Islam datang dengan revolusi kemanusiaan yang menempatkan perempuan pada posisi yang sangat mulia dan strategis dalam pembangunan sosial. Al-Quran menegaskan bahwa laki-laki dan perempuan memiliki tanggung jawab kolektif yang setara dalam melakukan perbaikan sosial atau amar makruf nahi munkar. Hal ini digambarkan secara indah dalam firman Allah SWT:
وَالْمُؤْمِنُونَ وَالْمُؤْمِنَاتُ بَعْضُهُمْ أَوْلِيَاءُ بَعْضٍ ۚ يَأْمُرُونَ بِالْمَعْرُوفِ وَيَنْهَوْنَ عَنِ الْمُنْكَرِ
Artinya: Dan orang-orang yang beriman, laki-laki dan perempuan, sebagian mereka menjadi penolong bagi sebagian yang lain. Mereka menyuruh (berbuat) yang makruf, dan mencegah dari yang munkar. Ayat ini menegaskan bahwa kemajuan sebuah bangsa tidak akan pernah tercapai jika salah satu elemennya, yaitu Muslimah, diabaikan atau disfungsi dalam peran sosialnya.
Seringkali, peran domestik Muslimah disalahpahami sebagai bentuk pembatasan ruang gerak. Padahal, dalam kacamata Islam, rumah adalah madrasah pertama (al-madrasatul ula) tempat karakter dasar generasi penerus bangsa dibentuk. Di sinilah Muslimah berperan sebagai arsitek peradaban. Ibu yang cerdas dan bertakwa akan melahirkan anak-anak yang memiliki ketahanan moral dan intelektual yang kokoh untuk menghadapi tantangan zaman. Menyepelekan peran domestik ini sama saja dengan meruntuhkan fondasi pertama pertahanan sebuah bangsa dari dekadensi moral yang kian mengkhawatirkan hari ini.
Oleh karena itu, investasi terbesar suatu bangsa sebenarnya terletak pada kualitas pendidikan kaum perempuannya. Menuntut ilmu bagi seorang Muslimah bukanlah sebuah pilihan sekunder, melainkan sebuah kewajiban agama yang setara dengan kaum laki-laki. Rasulullah SAW bersabda:
طَلَبُ الْعِلْمِ فَرِيضَةٌ عَلَى كُلِّ مُسْلِمٍ
Artinya: Menuntut ilmu itu wajib atas setiap Muslim. Kata Muslim dalam hadis ini bersifat umum, mencakup laki-laki dan perempuan. Ketika kita mendidik seorang laki-laki, kita sedang mendidik seorang individu; namun ketika kita mendidik seorang perempuan, kita sedang mendidik dan mempersiapkan satu generasi peradaban yang utuh.
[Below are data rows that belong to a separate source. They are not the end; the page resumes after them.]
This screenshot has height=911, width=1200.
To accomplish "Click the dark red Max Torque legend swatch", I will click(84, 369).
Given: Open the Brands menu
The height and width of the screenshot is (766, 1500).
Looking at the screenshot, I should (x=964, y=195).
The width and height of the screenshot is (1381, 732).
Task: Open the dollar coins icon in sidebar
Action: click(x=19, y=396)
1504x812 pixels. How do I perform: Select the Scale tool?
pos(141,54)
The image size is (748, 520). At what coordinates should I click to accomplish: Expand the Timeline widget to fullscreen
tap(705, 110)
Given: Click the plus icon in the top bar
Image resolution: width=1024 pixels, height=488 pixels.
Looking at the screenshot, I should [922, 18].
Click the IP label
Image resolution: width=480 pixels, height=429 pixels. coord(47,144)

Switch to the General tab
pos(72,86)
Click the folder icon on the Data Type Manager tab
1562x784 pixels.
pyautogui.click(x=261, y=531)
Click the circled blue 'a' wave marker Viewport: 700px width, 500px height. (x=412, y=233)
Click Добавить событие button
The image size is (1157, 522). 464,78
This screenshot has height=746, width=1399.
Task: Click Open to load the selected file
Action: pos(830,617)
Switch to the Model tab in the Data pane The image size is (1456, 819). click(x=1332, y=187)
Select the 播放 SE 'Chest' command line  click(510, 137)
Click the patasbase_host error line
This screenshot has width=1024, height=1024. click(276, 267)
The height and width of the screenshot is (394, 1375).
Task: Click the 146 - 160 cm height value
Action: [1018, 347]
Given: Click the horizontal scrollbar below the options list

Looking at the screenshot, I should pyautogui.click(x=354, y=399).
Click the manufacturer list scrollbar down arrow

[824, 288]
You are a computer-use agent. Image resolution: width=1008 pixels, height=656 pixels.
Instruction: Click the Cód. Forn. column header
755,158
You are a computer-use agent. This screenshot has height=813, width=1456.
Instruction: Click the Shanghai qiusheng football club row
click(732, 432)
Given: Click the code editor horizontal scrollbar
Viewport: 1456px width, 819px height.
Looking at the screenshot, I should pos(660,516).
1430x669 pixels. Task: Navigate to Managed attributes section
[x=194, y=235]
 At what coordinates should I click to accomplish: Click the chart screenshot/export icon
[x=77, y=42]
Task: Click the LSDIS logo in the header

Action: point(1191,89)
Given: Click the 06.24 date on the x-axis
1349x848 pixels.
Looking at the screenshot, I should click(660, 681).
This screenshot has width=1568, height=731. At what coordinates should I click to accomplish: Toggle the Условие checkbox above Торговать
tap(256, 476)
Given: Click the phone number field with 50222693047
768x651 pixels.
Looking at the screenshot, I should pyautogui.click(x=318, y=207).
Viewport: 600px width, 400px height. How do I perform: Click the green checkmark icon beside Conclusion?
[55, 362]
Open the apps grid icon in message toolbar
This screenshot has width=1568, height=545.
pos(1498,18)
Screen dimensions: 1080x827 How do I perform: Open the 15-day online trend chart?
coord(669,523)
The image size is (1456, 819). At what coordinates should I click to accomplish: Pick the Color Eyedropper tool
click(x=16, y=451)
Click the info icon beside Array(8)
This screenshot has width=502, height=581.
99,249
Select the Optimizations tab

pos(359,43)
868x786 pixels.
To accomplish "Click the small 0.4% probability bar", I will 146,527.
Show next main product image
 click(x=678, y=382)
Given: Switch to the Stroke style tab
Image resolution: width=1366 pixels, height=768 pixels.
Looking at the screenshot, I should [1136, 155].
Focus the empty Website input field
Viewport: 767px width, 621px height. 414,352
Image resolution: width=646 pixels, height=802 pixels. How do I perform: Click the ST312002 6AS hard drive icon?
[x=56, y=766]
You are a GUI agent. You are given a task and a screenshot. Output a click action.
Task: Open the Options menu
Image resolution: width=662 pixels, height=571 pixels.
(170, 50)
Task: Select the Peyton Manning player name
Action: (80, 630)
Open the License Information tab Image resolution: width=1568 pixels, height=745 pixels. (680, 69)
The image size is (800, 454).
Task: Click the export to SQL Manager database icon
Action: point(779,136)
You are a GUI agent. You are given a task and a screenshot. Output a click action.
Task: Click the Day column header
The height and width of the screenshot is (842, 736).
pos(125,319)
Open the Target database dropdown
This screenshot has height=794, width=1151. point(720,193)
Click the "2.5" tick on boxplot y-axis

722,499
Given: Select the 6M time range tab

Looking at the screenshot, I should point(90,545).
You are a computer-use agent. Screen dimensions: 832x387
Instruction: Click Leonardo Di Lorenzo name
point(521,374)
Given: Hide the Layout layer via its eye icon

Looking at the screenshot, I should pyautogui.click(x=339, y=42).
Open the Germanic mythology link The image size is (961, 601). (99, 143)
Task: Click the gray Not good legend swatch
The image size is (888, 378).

Namun, tantangan hari ini kian kompleks. Muslimah modern dihadapkan pada tuntutan untuk mampu menyeimbangkan peran domestik dan peran publik tanpa kehilangan jati diri keislamannya. Di sinilah pentingnya akhlakul karimah sebagai kompas penunjuk arah. Kiprah Muslimah di ranah publik, baik sebagai akademisi, praktisi kesehatan, ekonom, maupun politisi, harus senantiasa dijiwai oleh nilai-nilai kesantunan, integritas, dan profesionalisme yang bersumber dari ajaran Islam, bukan sekadar mengejar aktualisasi diri yang egois.